**Problem to solve:** Among the records that follow, set down only the lines from the one containing "You are a computer-use" to the one containing "Instruction: Click the", both included, exactly.

**Provided records:**

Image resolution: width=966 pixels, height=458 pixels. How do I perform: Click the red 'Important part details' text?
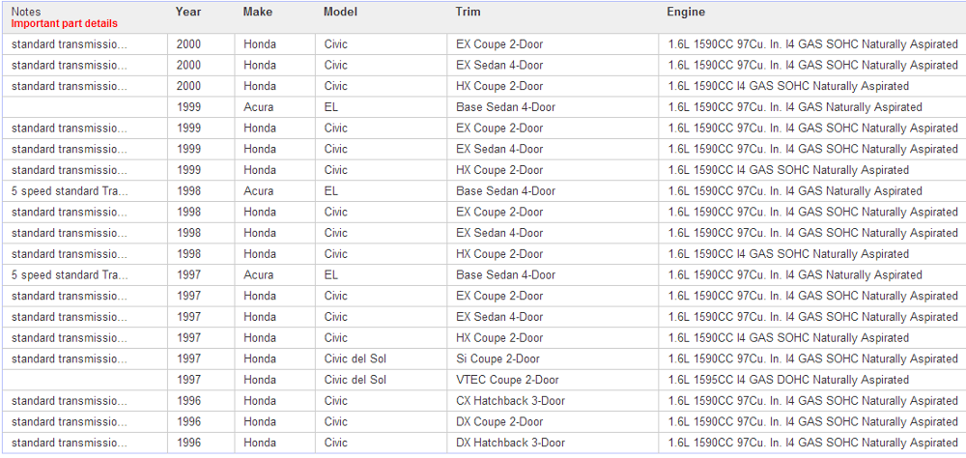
* * *
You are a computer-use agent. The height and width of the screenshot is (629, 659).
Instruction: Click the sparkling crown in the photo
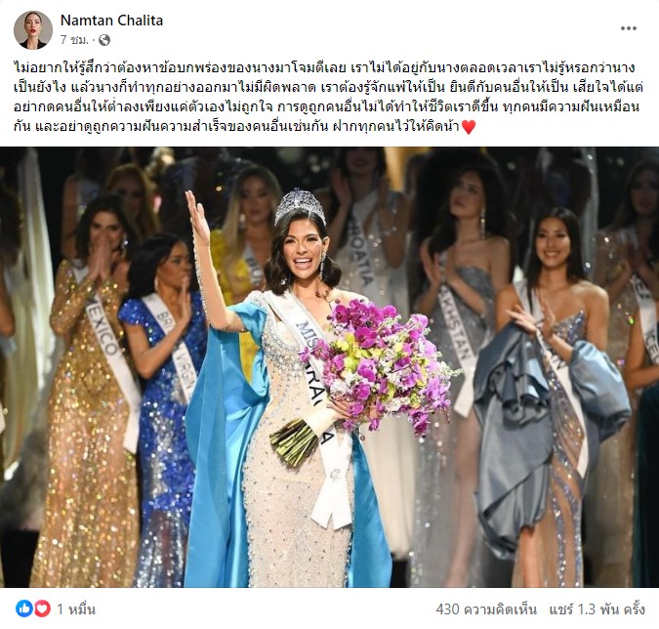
* * *
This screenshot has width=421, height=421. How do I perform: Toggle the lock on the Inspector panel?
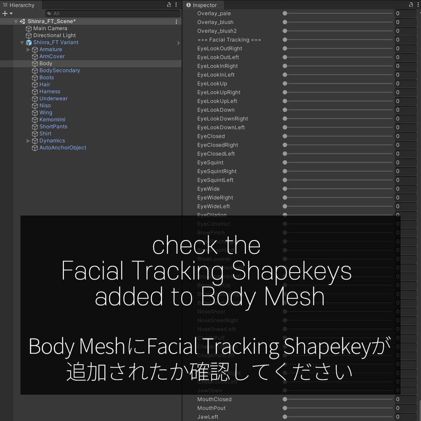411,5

**Answer box:**
You are a computer-use agent. The height and width of the screenshot is (629, 659).
Instruction: Click the sparkling crown in the photo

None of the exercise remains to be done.